Saved data entries:
━━━

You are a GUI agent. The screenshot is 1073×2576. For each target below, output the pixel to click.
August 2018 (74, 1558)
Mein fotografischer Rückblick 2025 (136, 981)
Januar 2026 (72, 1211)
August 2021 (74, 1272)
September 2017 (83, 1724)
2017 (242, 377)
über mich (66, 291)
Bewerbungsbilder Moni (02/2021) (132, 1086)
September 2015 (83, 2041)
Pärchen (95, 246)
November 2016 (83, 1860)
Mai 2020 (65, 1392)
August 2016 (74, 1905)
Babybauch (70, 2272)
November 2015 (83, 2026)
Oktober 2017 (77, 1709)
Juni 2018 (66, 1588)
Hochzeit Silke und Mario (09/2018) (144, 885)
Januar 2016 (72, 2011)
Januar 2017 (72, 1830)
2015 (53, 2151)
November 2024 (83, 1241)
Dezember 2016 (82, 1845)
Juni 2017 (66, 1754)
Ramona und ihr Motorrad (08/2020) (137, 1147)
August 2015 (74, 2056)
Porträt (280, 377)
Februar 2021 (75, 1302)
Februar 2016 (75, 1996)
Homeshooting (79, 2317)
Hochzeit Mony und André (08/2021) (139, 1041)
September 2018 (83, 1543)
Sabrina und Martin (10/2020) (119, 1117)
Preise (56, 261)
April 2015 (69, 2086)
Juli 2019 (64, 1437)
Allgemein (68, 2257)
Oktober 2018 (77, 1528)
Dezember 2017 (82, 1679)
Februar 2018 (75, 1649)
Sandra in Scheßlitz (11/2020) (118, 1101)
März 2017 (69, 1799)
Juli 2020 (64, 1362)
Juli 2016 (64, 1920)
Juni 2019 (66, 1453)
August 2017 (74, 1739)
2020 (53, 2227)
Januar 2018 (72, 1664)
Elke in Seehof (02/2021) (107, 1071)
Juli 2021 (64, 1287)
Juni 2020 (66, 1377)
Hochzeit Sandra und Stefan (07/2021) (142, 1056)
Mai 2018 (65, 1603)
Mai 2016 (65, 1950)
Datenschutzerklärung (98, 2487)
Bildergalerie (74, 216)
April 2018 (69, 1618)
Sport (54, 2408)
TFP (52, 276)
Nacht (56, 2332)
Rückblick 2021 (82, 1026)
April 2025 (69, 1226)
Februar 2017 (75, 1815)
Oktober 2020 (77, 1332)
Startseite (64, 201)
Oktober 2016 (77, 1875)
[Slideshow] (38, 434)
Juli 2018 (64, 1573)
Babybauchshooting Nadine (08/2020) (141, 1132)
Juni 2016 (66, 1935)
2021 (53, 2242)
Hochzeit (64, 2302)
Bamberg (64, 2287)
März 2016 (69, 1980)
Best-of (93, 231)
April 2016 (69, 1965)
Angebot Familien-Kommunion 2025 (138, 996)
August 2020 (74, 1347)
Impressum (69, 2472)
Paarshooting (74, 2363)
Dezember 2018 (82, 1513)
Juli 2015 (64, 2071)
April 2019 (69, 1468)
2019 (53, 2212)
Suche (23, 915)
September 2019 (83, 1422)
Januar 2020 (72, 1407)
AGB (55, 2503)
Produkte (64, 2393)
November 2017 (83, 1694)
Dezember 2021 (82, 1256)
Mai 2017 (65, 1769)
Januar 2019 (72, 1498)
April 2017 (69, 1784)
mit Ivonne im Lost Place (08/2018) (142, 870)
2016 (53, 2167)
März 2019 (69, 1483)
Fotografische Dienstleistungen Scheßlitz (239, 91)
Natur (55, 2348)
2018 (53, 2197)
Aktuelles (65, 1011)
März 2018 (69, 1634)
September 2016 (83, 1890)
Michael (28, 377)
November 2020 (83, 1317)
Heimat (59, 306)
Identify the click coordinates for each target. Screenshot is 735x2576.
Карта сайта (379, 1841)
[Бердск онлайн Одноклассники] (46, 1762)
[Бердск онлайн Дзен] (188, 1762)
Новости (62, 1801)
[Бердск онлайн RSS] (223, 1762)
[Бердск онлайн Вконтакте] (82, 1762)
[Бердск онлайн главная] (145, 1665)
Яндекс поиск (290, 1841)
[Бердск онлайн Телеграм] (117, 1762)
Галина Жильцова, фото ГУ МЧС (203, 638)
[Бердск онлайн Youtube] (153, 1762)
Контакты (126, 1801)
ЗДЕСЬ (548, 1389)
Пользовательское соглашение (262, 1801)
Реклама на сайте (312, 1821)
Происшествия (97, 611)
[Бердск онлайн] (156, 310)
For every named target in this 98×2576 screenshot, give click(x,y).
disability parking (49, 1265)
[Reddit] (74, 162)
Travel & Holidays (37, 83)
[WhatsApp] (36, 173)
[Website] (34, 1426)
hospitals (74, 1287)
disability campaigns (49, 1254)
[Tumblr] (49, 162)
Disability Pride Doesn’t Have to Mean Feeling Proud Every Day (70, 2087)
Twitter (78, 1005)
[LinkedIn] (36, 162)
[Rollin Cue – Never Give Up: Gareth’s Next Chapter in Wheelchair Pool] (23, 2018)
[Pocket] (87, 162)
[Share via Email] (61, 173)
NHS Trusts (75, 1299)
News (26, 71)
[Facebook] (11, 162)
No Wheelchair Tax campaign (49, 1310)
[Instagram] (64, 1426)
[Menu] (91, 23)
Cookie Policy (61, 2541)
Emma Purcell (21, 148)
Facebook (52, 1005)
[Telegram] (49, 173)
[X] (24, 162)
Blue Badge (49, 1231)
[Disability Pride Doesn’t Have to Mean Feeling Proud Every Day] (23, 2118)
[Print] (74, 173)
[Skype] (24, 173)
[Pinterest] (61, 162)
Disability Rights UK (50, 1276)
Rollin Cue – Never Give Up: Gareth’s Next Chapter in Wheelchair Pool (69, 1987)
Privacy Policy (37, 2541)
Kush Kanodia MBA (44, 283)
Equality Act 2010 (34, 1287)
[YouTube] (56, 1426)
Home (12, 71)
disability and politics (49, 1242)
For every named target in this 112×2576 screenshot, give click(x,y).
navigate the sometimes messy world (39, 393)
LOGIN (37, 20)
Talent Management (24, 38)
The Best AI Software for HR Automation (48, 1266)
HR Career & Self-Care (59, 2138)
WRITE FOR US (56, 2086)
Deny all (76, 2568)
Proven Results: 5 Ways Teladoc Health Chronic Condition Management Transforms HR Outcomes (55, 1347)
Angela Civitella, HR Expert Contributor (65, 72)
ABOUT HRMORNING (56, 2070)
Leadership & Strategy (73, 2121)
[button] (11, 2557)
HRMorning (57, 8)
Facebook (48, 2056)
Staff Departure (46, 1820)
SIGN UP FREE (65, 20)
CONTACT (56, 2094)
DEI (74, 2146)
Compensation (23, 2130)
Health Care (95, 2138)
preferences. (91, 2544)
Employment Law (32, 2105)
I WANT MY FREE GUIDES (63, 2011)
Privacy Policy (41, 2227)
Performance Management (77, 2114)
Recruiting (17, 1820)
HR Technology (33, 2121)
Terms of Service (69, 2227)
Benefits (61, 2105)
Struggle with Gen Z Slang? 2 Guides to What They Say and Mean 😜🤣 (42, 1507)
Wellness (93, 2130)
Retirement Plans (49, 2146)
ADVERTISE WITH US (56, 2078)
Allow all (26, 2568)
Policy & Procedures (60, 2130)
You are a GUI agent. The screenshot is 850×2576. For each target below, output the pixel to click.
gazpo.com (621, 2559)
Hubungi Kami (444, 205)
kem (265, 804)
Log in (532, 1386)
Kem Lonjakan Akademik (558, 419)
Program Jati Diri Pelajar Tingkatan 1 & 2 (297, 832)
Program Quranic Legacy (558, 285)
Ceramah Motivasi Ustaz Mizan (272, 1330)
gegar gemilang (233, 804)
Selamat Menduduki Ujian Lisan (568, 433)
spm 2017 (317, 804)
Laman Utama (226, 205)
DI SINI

━━━

Task
Scan the records above for the lines holding "Juli 2020 (64, 1362)" and "Heimat (59, 306)". Transcribe those two and every line between them word for word, and no others.

Your response
Juli 2020 (64, 1362)
Juli 2016 (64, 1920)
Juni 2019 (66, 1453)
August 2017 (74, 1739)
2020 (53, 2227)
Januar 2018 (72, 1664)
Elke in Seehof (02/2021) (107, 1071)
Juli 2021 (64, 1287)
Juni 2020 (66, 1377)
Hochzeit Sandra und Stefan (07/2021) (142, 1056)
Mai 2018 (65, 1603)
Mai 2016 (65, 1950)
Datenschutzerklärung (98, 2487)
Bildergalerie (74, 216)
April 2018 (69, 1618)
Sport (54, 2408)
TFP (52, 276)
Nacht (56, 2332)
Rückblick 2021 (82, 1026)
April 2025 (69, 1226)
Februar 2017 (75, 1815)
Oktober 2020 (77, 1332)
Startseite (64, 201)
Oktober 2016 (77, 1875)
[Slideshow] (38, 434)
Juli 2018 (64, 1573)
Babybauchshooting Nadine (08/2020) (141, 1132)
Juni 2016 (66, 1935)
2021 (53, 2242)
Hochzeit (64, 2302)
Bamberg (64, 2287)
März 2016 (69, 1980)
Best-of (93, 231)
April 2016 (69, 1965)
Angebot Familien-Kommunion 2025 (138, 996)
August 2020 (74, 1347)
Impressum (69, 2472)
Paarshooting (74, 2363)
Dezember 2018 (82, 1513)
Juli 2015 (64, 2071)
April 2019 (69, 1468)
2019 (53, 2212)
Suche (23, 915)
September 2019 (83, 1422)
Januar 2020 (72, 1407)
AGB (55, 2503)
Produkte (64, 2393)
November 2017 (83, 1694)
Dezember 2021 (82, 1256)
Mai 2017 (65, 1769)
Januar 2019 (72, 1498)
April 2017 (69, 1784)
mit Ivonne im Lost Place (08/2018) (142, 870)
2016 (53, 2167)
März 2019 (69, 1483)
Fotografische Dienstleistungen Scheßlitz (239, 91)
Natur (55, 2348)
2018 (53, 2197)
Aktuelles (65, 1011)
März 2018 (69, 1634)
September 2016 (83, 1890)
Michael (28, 377)
November 2020 (83, 1317)
Heimat (59, 306)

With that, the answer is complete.